AIM OF THE TASK: Among the records that follow, set down only the lines from the one containing "Select the Introduction" to the one containing "Follow the f_auto", both included, exactly.

THE INPUT:
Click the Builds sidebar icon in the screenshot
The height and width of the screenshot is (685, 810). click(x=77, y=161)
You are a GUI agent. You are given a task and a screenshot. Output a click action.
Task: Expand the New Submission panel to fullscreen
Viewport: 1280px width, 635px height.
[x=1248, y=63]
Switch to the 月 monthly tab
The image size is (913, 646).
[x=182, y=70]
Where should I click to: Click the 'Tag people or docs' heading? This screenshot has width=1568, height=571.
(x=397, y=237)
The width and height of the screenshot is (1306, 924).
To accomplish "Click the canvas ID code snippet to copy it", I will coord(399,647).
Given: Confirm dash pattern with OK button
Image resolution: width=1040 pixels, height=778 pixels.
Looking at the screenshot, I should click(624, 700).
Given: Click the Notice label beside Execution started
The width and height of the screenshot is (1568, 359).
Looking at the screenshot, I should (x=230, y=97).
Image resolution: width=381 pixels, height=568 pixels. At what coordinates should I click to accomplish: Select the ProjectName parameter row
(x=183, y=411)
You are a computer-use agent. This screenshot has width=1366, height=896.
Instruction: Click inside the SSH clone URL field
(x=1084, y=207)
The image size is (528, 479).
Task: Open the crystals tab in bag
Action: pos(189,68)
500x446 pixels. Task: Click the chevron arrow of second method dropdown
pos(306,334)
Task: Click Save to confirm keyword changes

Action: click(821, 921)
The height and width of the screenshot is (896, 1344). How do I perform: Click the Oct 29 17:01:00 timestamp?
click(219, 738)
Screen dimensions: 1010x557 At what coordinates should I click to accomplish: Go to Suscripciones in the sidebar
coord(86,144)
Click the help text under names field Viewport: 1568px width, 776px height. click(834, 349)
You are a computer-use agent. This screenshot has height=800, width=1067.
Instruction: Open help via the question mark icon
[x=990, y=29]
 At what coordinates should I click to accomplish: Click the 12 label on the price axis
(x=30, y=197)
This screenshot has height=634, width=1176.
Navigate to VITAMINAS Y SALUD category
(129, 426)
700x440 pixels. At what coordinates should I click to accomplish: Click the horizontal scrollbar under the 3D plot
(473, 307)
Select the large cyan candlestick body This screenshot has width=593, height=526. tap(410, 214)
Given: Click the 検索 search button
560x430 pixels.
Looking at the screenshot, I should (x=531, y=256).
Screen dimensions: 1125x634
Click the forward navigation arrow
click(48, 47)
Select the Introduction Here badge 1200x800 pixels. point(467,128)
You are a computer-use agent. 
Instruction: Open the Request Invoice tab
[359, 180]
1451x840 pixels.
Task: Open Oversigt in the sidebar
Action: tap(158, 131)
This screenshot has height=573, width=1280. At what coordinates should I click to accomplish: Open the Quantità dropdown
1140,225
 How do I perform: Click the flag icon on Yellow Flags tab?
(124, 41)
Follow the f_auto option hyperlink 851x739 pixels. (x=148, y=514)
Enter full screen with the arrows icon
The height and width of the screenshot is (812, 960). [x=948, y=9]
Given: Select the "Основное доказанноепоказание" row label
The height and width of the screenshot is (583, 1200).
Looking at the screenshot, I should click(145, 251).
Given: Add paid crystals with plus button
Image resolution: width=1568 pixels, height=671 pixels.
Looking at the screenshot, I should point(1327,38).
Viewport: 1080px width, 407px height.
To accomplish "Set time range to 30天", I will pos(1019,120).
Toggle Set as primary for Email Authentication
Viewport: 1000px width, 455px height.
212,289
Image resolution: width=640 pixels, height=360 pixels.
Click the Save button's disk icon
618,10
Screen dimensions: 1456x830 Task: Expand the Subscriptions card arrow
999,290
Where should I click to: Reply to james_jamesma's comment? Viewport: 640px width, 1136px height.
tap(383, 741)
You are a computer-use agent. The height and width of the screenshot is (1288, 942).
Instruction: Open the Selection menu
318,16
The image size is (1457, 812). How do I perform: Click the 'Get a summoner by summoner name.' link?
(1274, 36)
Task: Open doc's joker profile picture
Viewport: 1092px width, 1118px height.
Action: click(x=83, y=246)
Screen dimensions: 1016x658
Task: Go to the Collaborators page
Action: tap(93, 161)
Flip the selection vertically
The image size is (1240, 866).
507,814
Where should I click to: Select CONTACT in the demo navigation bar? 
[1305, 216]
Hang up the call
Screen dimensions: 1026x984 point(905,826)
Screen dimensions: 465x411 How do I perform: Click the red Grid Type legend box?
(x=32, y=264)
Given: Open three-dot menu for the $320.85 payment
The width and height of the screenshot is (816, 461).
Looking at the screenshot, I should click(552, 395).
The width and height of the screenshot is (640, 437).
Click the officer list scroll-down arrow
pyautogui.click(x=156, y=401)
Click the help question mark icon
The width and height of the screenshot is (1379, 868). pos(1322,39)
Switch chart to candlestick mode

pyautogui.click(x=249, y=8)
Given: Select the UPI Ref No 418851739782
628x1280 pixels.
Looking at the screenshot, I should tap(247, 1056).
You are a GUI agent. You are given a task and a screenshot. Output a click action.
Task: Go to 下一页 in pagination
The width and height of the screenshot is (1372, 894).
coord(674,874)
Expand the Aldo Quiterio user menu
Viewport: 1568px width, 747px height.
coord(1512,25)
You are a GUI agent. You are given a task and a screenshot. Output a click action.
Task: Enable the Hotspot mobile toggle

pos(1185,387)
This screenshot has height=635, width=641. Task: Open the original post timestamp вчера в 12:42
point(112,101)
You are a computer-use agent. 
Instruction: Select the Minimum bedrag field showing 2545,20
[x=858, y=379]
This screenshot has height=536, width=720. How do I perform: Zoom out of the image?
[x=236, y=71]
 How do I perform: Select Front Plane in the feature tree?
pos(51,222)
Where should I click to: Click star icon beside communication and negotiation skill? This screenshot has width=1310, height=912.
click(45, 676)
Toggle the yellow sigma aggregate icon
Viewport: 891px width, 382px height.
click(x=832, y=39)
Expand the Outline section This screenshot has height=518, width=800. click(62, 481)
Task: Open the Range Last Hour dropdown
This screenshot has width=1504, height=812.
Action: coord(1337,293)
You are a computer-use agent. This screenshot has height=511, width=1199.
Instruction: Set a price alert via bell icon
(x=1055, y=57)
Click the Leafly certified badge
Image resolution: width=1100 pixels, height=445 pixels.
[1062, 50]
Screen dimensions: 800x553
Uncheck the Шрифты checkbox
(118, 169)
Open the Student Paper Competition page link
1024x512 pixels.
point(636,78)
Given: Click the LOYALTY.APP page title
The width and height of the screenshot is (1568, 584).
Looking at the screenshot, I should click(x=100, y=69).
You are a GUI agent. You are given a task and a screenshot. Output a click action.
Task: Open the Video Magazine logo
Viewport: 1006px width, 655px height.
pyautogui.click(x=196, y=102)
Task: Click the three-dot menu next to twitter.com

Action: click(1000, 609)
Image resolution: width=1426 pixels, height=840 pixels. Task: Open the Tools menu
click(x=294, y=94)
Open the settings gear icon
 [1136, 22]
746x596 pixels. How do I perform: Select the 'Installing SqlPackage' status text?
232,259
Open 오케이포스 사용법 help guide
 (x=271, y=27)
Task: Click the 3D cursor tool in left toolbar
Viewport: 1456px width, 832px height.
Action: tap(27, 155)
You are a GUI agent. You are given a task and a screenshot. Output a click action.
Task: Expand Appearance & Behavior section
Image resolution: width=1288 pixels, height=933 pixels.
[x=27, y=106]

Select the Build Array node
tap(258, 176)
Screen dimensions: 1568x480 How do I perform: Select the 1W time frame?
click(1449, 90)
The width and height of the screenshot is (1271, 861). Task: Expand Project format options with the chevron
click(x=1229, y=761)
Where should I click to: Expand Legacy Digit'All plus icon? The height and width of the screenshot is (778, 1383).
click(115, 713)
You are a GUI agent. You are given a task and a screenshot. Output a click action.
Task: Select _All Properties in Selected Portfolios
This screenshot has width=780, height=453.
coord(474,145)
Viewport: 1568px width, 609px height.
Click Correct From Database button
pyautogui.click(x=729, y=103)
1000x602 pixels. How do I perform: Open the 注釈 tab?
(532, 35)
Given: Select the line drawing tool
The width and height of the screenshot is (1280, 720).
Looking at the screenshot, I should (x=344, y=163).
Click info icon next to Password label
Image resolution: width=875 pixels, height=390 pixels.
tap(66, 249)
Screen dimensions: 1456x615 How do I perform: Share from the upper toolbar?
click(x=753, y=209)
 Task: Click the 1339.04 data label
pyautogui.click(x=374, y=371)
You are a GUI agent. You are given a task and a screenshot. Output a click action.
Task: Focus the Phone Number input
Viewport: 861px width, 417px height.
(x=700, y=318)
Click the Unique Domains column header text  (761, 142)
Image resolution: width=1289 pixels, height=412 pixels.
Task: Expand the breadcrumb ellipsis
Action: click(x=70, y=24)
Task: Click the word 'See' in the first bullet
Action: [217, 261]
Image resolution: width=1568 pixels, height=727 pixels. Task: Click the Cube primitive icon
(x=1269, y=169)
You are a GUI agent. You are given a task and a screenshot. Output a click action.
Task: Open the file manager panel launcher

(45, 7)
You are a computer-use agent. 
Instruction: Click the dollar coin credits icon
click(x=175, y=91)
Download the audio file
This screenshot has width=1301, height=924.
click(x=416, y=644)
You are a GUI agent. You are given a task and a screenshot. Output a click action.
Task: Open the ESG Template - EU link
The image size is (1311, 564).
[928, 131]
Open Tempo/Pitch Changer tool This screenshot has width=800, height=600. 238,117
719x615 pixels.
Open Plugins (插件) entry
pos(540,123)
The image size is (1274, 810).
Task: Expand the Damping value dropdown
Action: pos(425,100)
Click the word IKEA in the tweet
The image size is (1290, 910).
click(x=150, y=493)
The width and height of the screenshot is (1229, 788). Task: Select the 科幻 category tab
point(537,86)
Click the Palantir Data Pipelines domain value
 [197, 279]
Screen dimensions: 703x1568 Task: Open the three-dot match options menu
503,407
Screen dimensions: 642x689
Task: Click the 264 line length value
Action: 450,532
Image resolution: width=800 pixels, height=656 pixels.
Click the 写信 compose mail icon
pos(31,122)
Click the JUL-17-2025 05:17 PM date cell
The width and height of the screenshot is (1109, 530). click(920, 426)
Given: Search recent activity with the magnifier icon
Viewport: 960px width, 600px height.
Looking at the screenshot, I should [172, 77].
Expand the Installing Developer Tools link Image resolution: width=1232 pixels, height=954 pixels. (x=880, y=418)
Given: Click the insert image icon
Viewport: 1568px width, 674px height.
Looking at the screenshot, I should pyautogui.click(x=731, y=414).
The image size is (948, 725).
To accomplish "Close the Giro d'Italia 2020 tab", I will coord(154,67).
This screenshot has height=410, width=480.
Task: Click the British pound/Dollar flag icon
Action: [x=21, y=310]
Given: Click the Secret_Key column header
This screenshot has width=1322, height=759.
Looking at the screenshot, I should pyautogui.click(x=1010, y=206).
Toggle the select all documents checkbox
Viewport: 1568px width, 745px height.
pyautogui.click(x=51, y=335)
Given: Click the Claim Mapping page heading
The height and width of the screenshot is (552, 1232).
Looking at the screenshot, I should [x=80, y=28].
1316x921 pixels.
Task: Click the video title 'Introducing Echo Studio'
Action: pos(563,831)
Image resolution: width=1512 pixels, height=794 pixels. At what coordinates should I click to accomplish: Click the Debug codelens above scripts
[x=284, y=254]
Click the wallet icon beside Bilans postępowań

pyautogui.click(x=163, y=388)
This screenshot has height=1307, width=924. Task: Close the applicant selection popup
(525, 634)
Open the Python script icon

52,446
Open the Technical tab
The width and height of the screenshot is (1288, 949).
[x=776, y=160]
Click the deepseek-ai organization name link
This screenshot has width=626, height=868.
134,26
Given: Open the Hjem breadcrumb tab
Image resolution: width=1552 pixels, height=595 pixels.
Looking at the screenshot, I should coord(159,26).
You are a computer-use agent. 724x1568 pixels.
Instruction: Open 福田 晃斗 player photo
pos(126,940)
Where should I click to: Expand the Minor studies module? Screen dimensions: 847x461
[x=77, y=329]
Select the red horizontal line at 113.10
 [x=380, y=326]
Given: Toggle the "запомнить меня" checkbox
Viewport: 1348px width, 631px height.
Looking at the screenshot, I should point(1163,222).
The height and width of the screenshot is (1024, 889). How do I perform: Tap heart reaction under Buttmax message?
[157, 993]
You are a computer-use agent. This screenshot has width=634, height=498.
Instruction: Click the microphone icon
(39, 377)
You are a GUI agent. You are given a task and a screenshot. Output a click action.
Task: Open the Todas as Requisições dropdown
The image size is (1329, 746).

ANSWER TO THIS TASK:
Select the Introduction Here badge 1200x800 pixels. point(467,128)
You are a computer-use agent. 
Instruction: Open the Request Invoice tab
[359, 180]
1451x840 pixels.
Task: Open Oversigt in the sidebar
Action: tap(158, 131)
This screenshot has height=573, width=1280. At what coordinates should I click to accomplish: Open the Quantità dropdown
1140,225
 How do I perform: Click the flag icon on Yellow Flags tab?
(124, 41)
Follow the f_auto option hyperlink 851x739 pixels. (x=148, y=514)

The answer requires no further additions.